Wells Fargo Securities calculated an average acreage price of about $30,500 in Permian transactions totaling $17.5 billion from mid-June to mid-November of last year.

“In most cases,” said a joint report by Wells Fargo’s midstream, upstream and refining analysts, “the substantial acreage prices paid by acquirers incentivize early and rapid development, which provides further support to our assumption of strong growth in the near term.”

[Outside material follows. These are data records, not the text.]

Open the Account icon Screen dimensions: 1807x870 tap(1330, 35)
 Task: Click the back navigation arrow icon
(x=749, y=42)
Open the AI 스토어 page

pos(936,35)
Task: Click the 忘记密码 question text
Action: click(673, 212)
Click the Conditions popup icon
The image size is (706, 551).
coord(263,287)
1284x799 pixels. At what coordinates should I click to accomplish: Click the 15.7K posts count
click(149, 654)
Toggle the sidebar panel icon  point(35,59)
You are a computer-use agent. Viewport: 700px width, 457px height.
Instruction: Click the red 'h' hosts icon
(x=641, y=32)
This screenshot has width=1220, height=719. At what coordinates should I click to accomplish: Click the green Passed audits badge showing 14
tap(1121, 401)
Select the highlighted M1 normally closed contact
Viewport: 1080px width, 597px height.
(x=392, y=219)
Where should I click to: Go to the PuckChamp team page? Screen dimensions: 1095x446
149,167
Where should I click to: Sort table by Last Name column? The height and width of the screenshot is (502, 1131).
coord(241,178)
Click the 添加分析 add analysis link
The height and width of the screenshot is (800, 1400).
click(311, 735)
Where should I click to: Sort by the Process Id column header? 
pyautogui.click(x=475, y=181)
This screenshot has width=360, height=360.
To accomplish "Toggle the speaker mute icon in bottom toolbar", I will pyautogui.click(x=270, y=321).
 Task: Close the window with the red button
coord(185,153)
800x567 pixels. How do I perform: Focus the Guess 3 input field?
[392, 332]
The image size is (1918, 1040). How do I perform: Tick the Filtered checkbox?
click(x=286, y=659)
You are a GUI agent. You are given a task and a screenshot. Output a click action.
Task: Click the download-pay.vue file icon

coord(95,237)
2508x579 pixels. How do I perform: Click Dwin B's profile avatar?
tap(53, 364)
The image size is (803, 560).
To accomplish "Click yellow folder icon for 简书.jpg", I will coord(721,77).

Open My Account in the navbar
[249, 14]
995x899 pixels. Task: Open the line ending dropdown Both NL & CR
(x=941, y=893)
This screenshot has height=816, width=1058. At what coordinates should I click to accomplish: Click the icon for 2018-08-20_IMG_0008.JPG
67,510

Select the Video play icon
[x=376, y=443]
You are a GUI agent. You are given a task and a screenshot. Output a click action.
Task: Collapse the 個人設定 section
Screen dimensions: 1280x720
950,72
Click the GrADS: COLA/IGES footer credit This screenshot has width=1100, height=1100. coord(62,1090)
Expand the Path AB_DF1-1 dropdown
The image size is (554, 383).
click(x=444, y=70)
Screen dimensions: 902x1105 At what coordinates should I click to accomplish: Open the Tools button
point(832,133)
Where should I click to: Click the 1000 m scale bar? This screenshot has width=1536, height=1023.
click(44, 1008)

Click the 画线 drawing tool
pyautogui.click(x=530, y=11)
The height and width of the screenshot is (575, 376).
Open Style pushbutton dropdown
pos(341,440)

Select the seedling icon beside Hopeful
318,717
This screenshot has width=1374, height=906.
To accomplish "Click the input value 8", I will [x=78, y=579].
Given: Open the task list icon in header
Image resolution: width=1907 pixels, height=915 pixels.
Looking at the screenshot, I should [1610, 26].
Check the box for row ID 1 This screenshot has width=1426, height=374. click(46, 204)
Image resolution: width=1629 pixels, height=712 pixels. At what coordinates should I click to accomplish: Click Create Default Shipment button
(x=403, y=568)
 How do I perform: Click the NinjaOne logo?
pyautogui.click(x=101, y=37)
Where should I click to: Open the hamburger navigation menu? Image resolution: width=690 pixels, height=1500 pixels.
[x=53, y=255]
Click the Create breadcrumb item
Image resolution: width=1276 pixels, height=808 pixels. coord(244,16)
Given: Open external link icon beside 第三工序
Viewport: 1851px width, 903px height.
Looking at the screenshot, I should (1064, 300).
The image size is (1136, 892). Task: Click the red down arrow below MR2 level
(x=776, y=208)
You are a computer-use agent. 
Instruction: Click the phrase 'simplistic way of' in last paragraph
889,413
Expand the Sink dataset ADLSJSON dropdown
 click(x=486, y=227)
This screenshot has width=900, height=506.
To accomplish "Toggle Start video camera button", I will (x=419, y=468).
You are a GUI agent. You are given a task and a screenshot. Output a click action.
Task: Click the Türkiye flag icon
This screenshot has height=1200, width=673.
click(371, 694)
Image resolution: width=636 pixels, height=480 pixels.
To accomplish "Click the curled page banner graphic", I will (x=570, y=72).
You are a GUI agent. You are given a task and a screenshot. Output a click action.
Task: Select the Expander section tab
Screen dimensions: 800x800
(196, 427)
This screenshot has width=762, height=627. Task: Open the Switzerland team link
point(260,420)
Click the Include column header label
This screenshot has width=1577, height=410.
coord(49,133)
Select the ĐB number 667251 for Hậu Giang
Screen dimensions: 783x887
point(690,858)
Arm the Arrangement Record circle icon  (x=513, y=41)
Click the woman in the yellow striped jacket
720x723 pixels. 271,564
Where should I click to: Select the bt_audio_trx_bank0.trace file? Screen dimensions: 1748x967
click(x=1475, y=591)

Wells Fargo is one of several firms that have recently revised higher forecasts of Permian production. From an estimated 2 million barrels per day (MMbbl/d) in 2016, Wells Fargo sees output now reaching 3.4 MMbbl/d in 2020, as production grows by roughly 425,000 bbl/d at strip prices this year. Its prior high case scenario was to reach 2.8 MMbbl/d in 2020.

Assuming $60/bbl oil, J.P. Morgan sees Permian production growing by 245,000 bbl/d and 370,000 bbl/d, respectively, in 2017 and 2018. Like Wells Fargo, Tudor, Pickering, Holt & Co. has a production forecast of 3.4 MMbbl/d in 2020. Simmons & Co. predicts production growing faster, expecting output to reach 3.4 MMbbl/ d as soon as year-end 2018, and to rise further to 4.1 MMbbl/d by year-end 2019.

Simmons said it expects “takeaway constraints to become a front-line concern” for Permian producers in 2017, although “the more acute takeaway constraints” are anticipated in 2018. Similarly, Wells Fargo expects takeaway capacity out of the basin to “become tight by late-2017/early-2018,” with tightness evident in the fourth quarter of 2017 vs. in early 2020 in its prior high case scenario.

The other variable in the equation, of course, is the pace of growth in takeaway capacity.

Wells Fargo calculates existing takeaway capacity out of the Permian at 2.65 MMbbl/d, comprised of 2.45 MMbbl/d of pipeline takeaway and roughly 200,000 bbl/d of local refining demand. In addition, Enterprise Products Partners’ Midland to Sealy Pipeline is scheduled to be brought into service in mid- 2018, adding 300,000 bbl/d and bringing visible takeaway capacity to 2.95 MMbbl/d.

Projects to expand pipeline capacity that can be done quickly and easily (e.g. using pumps) could add a further 500,000 bbl/d of capacity, according to Wells Fargo. The project list comprises: Permian Express II, Bridgetex Expansion, Lone Star Crude Conversion and Midland to Sealy Pipeline Expansion (raising its capacity to 450,000 bbl/d from the currently planned 300,000 bbl/d).

The lead-time required to complete these low-cost expansions is understood to be less than one year, and “if all of this expansion potential is constructed, we peg total potential takeaway capacity out of the Permian at roughly 3.45 MMbbl/d by the 2019 timeframe,” said Wells Fargo.

The end game, of course, is to try to balance both sides of the equation, with midstream plans for new pipeline capacity keeping somewhat ahead of the ramp in production. If capacity additions lag, and the utilization rates of pipelines approach capacity limits, then the risk is that basis differentials widen—and possibly markedly as bottlenecks choke back production trying to exit the basin.

Even with the planned and potential expansions outlined above, Wells Fargo projects utilization rates exceeding 90% in 2018-2019, signaling the need for newbuild pipelines to the tune of 300,000 bbl/d for in-service by 2019. This implies new project announcements by mid-2017, assuming a lead-time of 18 months.

Will projects of sufficient size emerge in time?

The best clue probably lies in the basis differentials, which historically widen when pipeline utilization exceeds 85%. Some E&Ps have already begun layering in basis hedges.